The proposed mine is expected to be in production for approximately five years, during which time 2.16 million tones of copper ore will be extracted and then trucked to and processed in Flin Flon, according to a project overview prepared by AECOM on behalf of Hudbay. At full production, the mine would provide 88 jobs, the company says.

Under a previously approved advanced exploration project (AEP), Hudbay has upgraded the previously existing access road, constructed a site office and change house, and built a 2,500-cubic-metre polishing pond and waste pad, as well as a maintenance shop and warehouse. It has also developed the portal and decline needed to provide access to the ore body to a depth of 30 metres. The AEP site consists of about seven cleared hectares of land, half of the originally planned 14 hectares. If the mine is approved, Hudbay would also construct a 50-person camp at the site along with one 18,927-litre holding tank for the storage of sewage and grey water.

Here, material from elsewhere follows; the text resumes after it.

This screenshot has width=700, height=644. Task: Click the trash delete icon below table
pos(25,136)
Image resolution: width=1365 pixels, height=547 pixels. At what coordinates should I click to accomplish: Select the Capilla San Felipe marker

Reder said that allowing exploration activities to proceed so far before an Environmental Act License is approved makes the public consultation process farcical. Feb. 19 was the deadline to submit comments on the project to the Environmental Assessment and Licensing Branch.

“As is often the case with the Manitoba government, the construction on site is so far along as to render the public consultation meaningless,” said Reder. “Even without full approval of this mine, the impact of this exploration will be visible in the forest for the next half century.”